Plotting of inaccessible points on a plane table is done by:

Q25. Plotting of inaccessible points on a plane table is done by:

A. radiation
B. intersection
C. traversing
D. resection
Correct Answer: B. intersection

📚 Detailed Explanation: Intersection Method for Inaccessible Points

An inaccessible point is one that can be clearly seen from the instrument stations but cannot be physically reached to measure a distance directly to it — examples include a cliff face, a distant hill peak, the far bank of a river, or an island. The intersection method solves this problem by using two instrument stations, both already plotted, to draw rays toward the target from different directions. Where the two rays cross on the sheet is the plotted position of the inaccessible point.

Intersection: Locating Inaccessible Point P from Stations A and B Baseline AB (only measured distance) A B Inaccessible feature P Ray from A Ray from B P fixed by intersection

Fig: Two sighting rays from known stations A and B intersect at the plotted position of inaccessible point P. No physical measurement to P is needed.

Intersection procedure for inaccessible points:
1. Set up the plane table at known station A. Sight the inaccessible target P and draw a ray aP.
2. Move the table to known station B. Orient correctly by back-sighting to A.
3. Sight the same target P from B and draw ray bP.
4. The intersection of the two rays fixes the position of P on the sheet.
Only the baseline distance AB needs to be physically measured on the ground.

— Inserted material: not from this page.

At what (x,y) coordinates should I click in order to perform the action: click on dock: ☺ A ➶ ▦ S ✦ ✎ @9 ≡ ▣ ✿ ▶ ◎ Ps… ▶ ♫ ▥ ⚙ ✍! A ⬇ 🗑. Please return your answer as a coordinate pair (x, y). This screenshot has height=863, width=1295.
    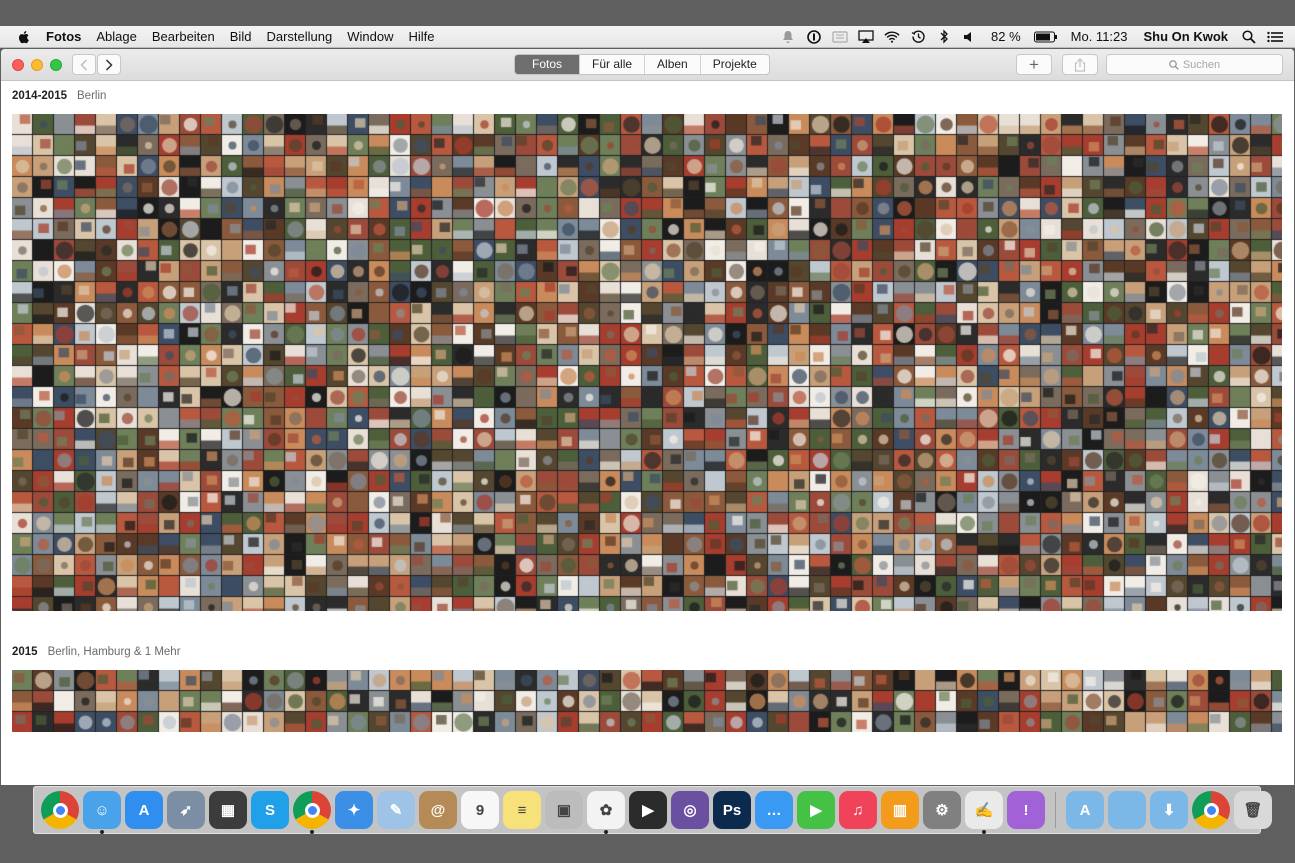
    Looking at the image, I should click on (652, 810).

Why the Other Options Are Wrong

Option Why it cannot plot inaccessible points
A — Radiation Radiation requires measuring the ground distance to the target point after sighting it. If the target is inaccessible, the distance cannot be measured, so radiation fails.
C — Traversing Traversing moves the instrument to successive stations. It can only plot stations the instrument physically occupies — it cannot plot a point the instrument cannot reach.
D — Resection Resection locates the instrument station itself, not an external target. It is used when the surveyor stands at an unknown position; it cannot plot a remote inaccessible feature.

Key Concepts for Students

  • Intersection = inaccessible, intersection = no distance to target: The two key facts about the intersection method. No other plane table method can locate a point that cannot be physically reached for distance measurement.
  • Good intersection geometry requires well-angled rays: For the most precise fix, rays from A and B should cross at angles between 30° and 150° (ideally near 90°). Very acute or very obtuse crossing angles produce a large, elongated intersection region, reducing positional accuracy.
  • Three rays give a check: If a third instrument station C is available, a third ray can be drawn to P. If all three rays pass through the same point, the intersection fix is verified. A small triangle formed by three slightly misaligned rays indicates small measurement or orientation errors at the three stations.